O mercado brasileiro de energia solar fotovoltaica apresentou retração em 2025. A potência adicionada no ano somou 10,6 gigawatts (GW), volume 29% inferior ao registrado em 2024, quando foram instalados 15 GW, segundo levantamento da Associação Brasileira de Energia Solar Fotovoltaica (ABSOLAR).
Além da redução na capacidade instalada, o setor também registrou queda expressiva nos investimentos. Os aportes em geração centralizada (GC) e geração distribuída (GD) totalizaram R$ 32,9 bilhões em 2025, uma redução de 40% em relação aos R$ 54,9 bilhões investidos no ano anterior.
De acordo com a ABSOLAR, a retração foi influenciada por uma combinação de fatores. Entre os principais, a entidade destaca a falta de ressarcimento financeiro aos grandes geradores pelos curtailments, os cortes de geração impostos ao sistema, além do elevado custo do capital para financiamento e da elevação das alíquotas do imposto de importação de equipamentos fotovoltaicos.
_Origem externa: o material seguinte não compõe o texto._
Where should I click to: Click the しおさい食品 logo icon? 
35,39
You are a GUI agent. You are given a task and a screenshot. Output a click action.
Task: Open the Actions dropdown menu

No segmento de pequenos e médios geradores, os entraves foram diferentes. Segundo a associação, esses empreendimentos enfrentaram principalmente dificuldades de conexão à rede, sob a justificativa de limitações de capacidade do sistema elétrico e problemas relacionados à inversão de fluxo de potência.
Geração distribuída lidera expansão da fonte
Apesar do cenário de desaceleração, a geração distribuída respondeu pela maior parte da potência adicionada em 2025. Do total instalado no ano, 7,8 GW vieram da GD, enquanto a geração centralizada contribuiu com 2,8 GW.
No acumulado desde 2012, o Brasil alcançou 63,7 GW de potência operacional em energia solar, sendo 43,7 GW provenientes da geração distribuída e 20 GW da geração centralizada.
Atualmente, a fonte solar ocupa a segunda posição na matriz elétrica brasileira, com 24,5% da potência instalada total, consolidando sua relevância no sistema elétrico nacional, mesmo diante dos desafios enfrentados pelo setor ao longo de 2025.